Nice cubemaps can be downloaded from humus.name, and the app can use them without modification

Many 3D model files come bundled with nice UV textures, but the model file doesn’t reference those textures internally. At last, those textures can now be applied to the model. The right hand drawer now supports changing 6 color types and 7 texture types (though not all of them are fully wired up yet).

In this video we copy a helicopter 3D model which comes bundled with nice textures but doesn’t reference them internally. Using the material menu provided in the right hand drawer, we can apply textures to the diffuse and specular channels for an improved 3D model viewing experience…

It’s not easy to pick near and far clipping plane values which are suitable for all models which the user might try to load using the app. If a 3D model with large dimensions is loaded (say a big house), when zooming out there’s a chance the model will start moving beyond the far clip plane, meaning it will be invisible. Without the means to adjust the planes, the viewing experience would be frustrating. But this new feature means that the planes can be easily adjusted instantly, which should extend the reach of models which can be successfully viewed using the app.
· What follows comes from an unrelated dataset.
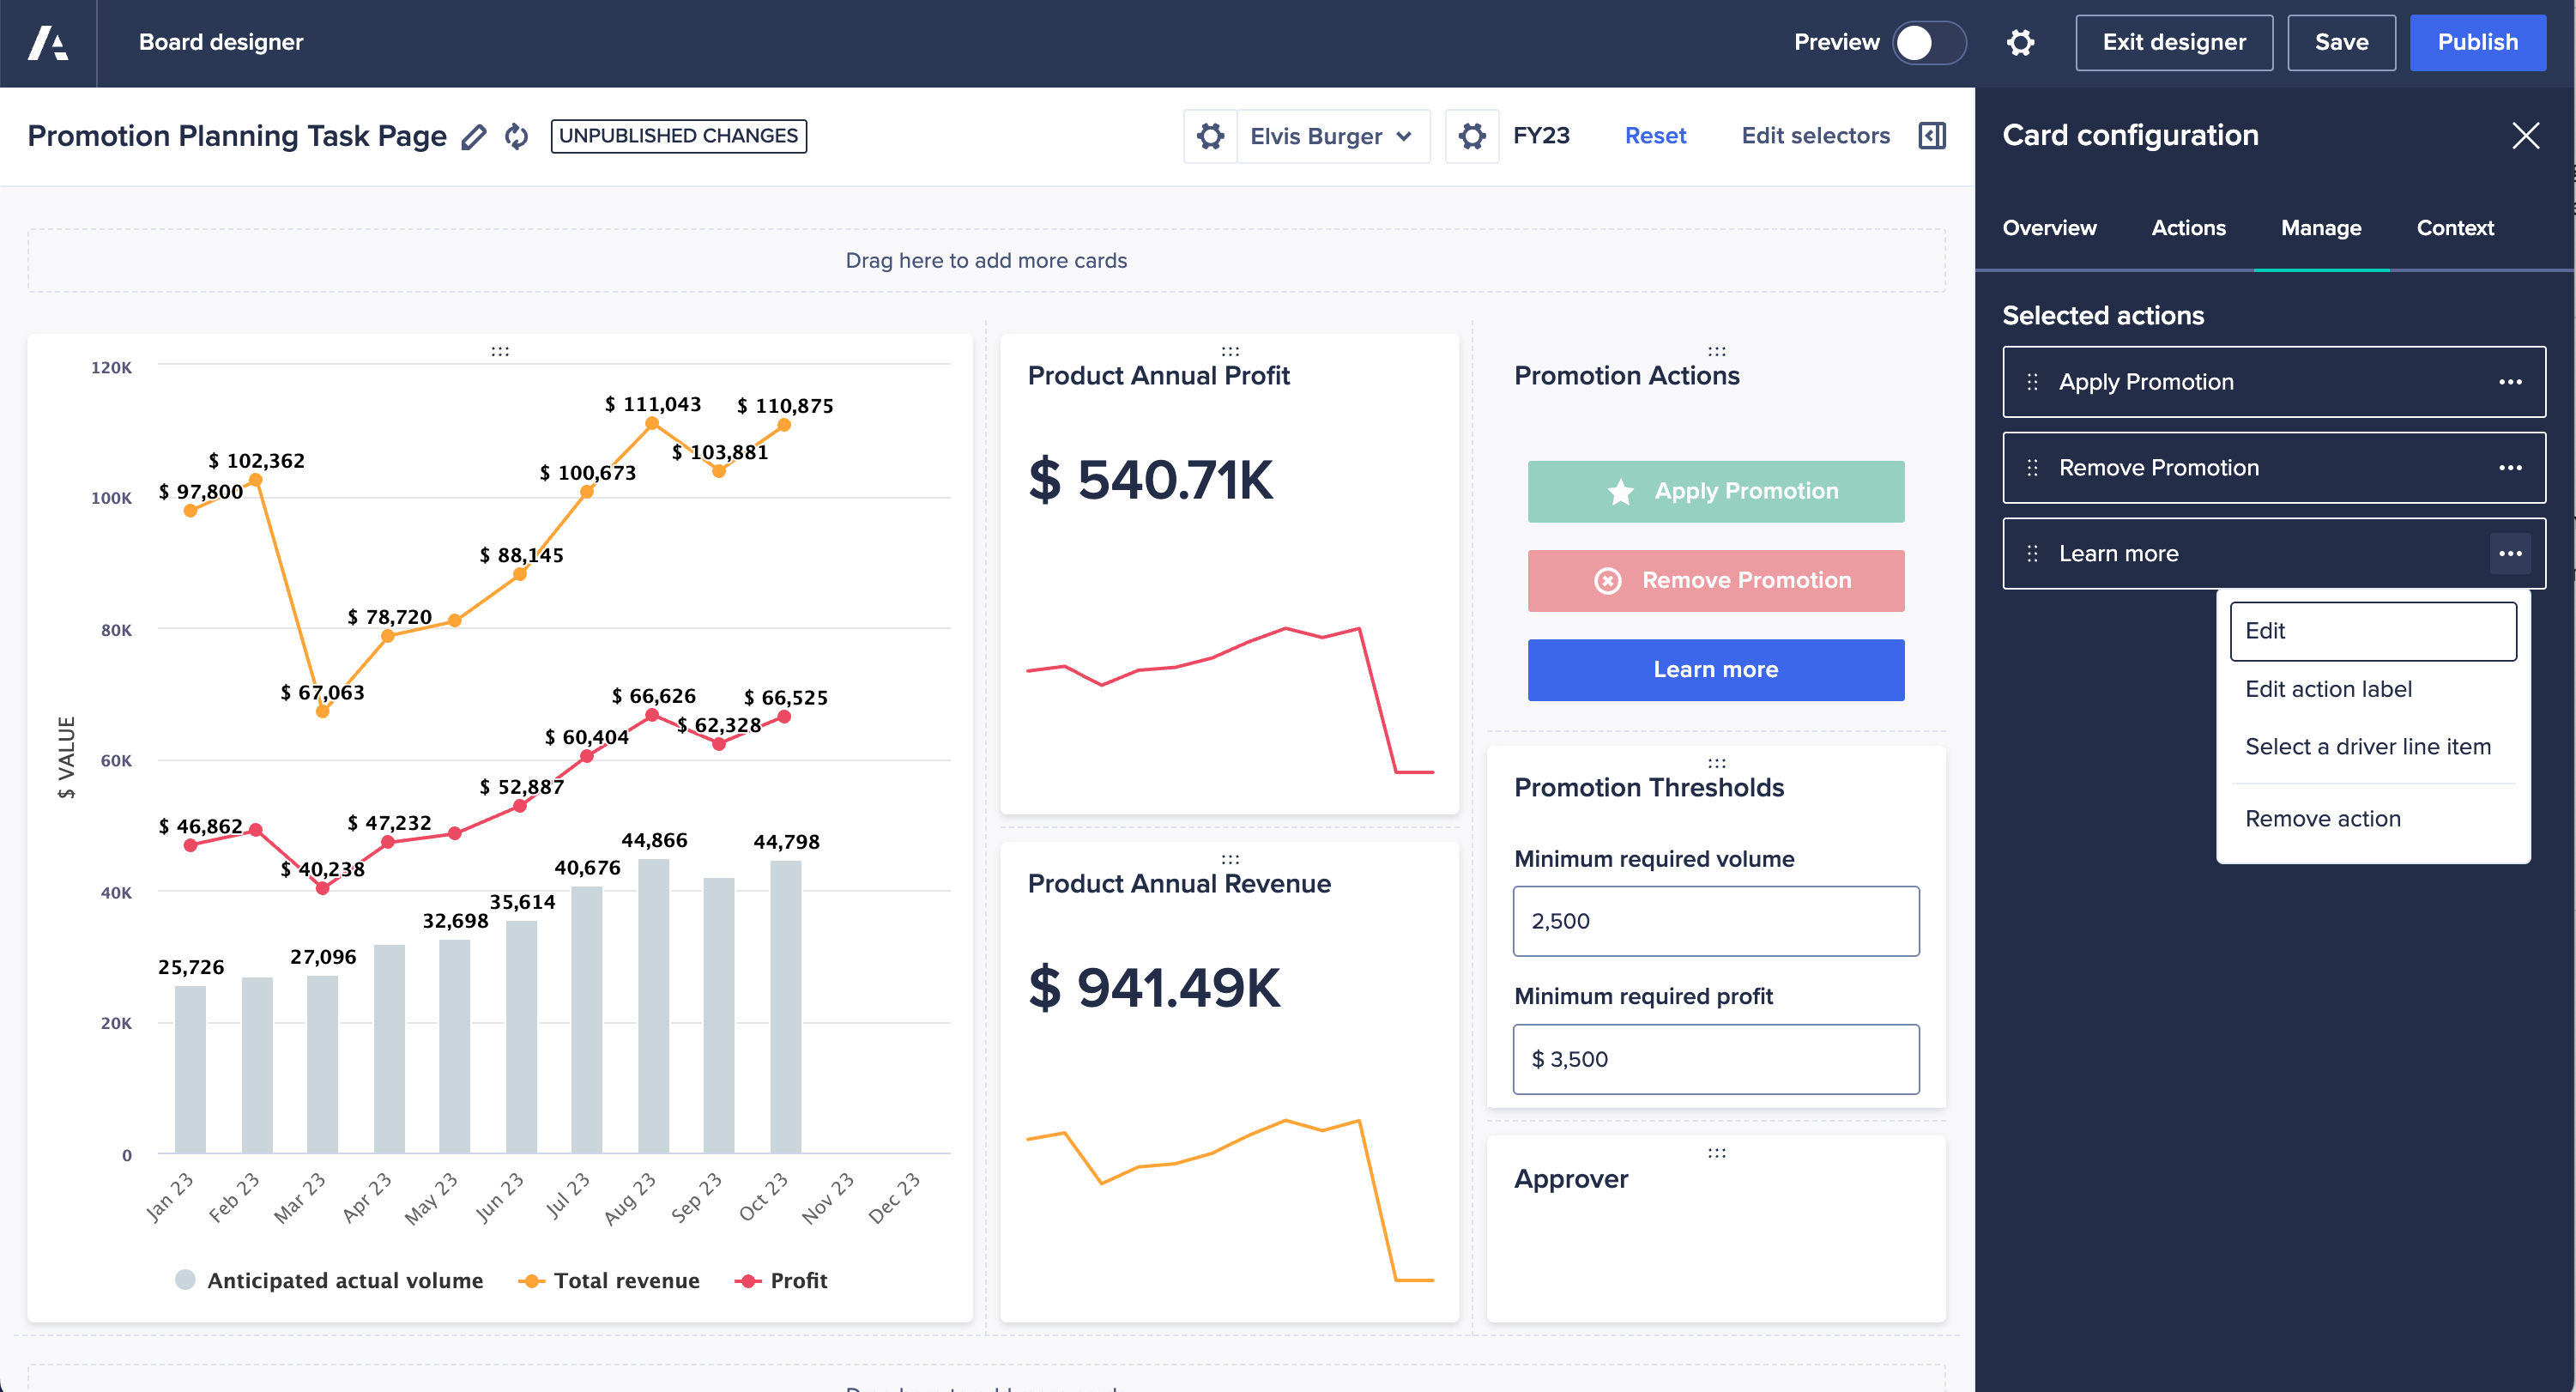
Task: Open Remove Promotion three-dot options menu
Action: (2510, 468)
Tutorial/demo video available:

Initially skeletal animations were the only type supported, but recently both blend shape and node-only animation support was added. There’s a video and more details about each animation category are provided below for your perusal…

Skeletal animations

This is what usually comes to mind when discussing animation: models with a “skeleton” made up of CG “bones.” Each “bone” affects a set of vertices via a set of weights; when the bone moves, its affected vertices move in proportion to the weight. So usually a humanoid or animal character will consist of as few as a single mesh, and the bones control the deformation. Once the animation has been keyframed, the character can come to life in a very realistic manner!

Morph targets/blend shapes

Known by various names including “morph targets” and “blend shapes,” this type of animation involves taking a mesh of an object, making a copy, and deforming it. Then repeating for another “pose.” A good example is for facial animation; there will usually be a neutral facial expression on the base mesh, then a copy is made and deformed into a smile, another into a frown, etc. Afterwards the meshes can be used to generate a dynamic “in-between” mesh, which uses say 30% of the neutral mesh, 50% of the smile mesh and 20% of the frown mesh to create a new face. Usually these blend shapes are used by animators to achieve effects which would be difficult using bones, but in rare cases 3D models are available with keyframed animations using the blend shapes.
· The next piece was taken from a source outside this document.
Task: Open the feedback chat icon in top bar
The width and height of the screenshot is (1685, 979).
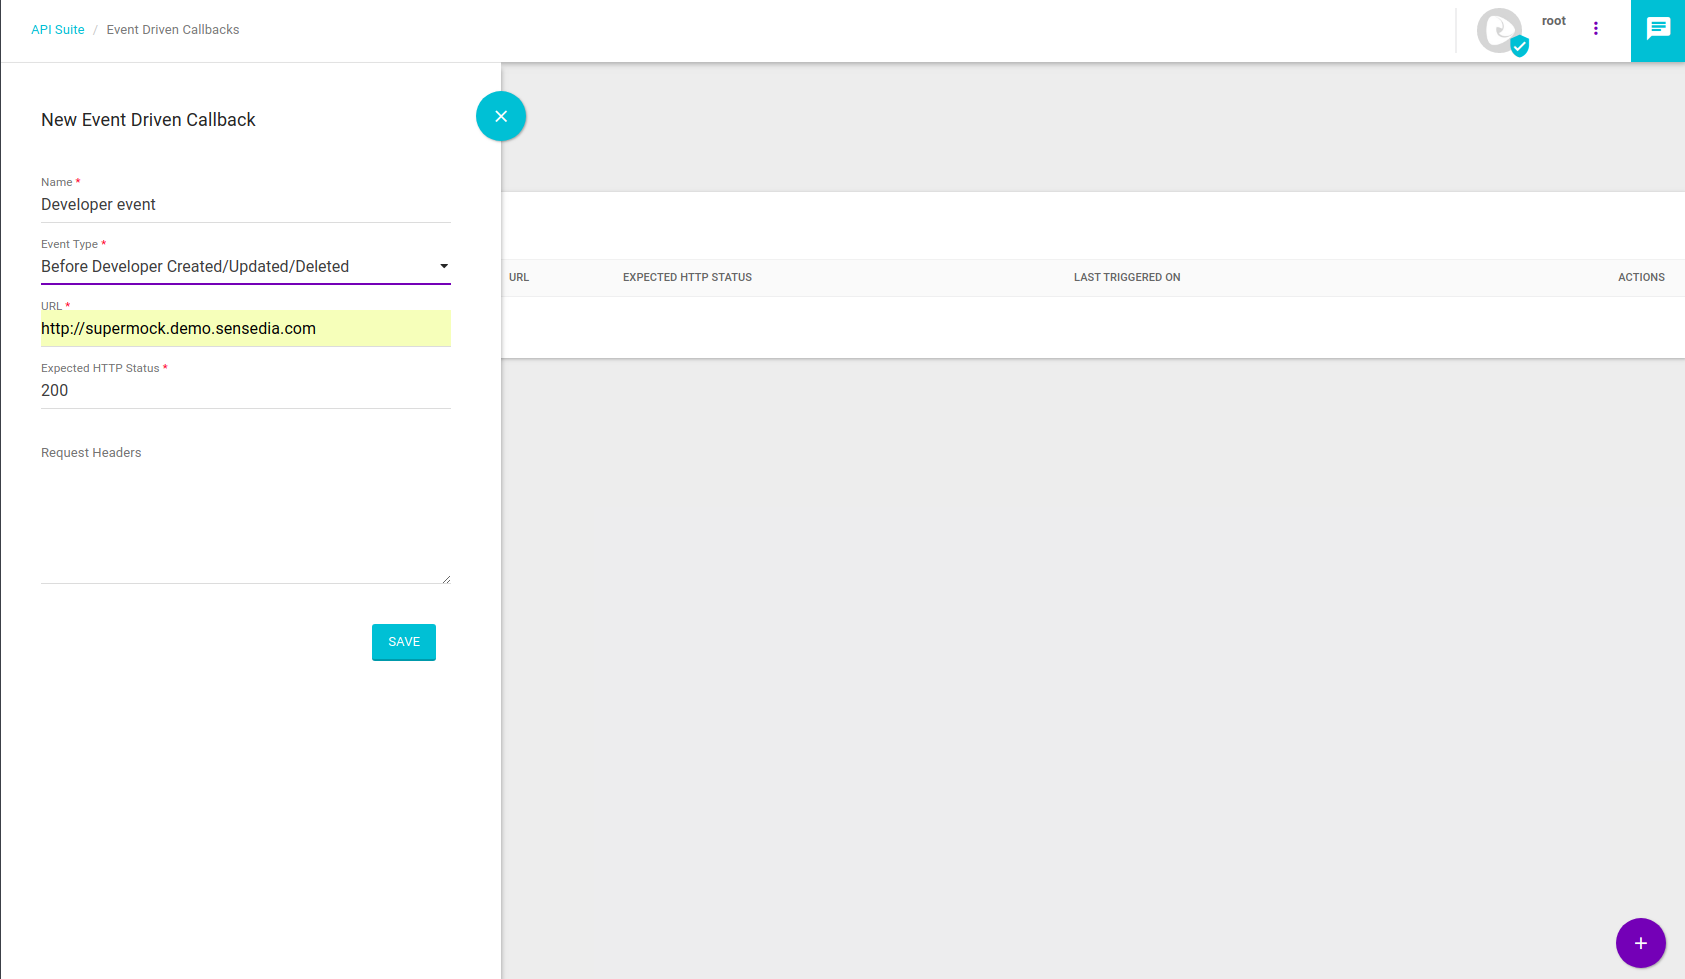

Node only “bulk” mesh animations

For this type of animation there are no bones and there are no morph targets. In fact, the only thing that can be done with a single mesh is to spin it, move it around or scale it up and down; since there’s no bones are alternate shapes, no deformation is possible within a mesh! But, if each bone in a 3D model of a human skeleton, or each section of a 3D model of a robot arm, were a separate mesh, then a very convincing IK (Inverse Kinematics) animation could be represented with no bones or blend shapes required!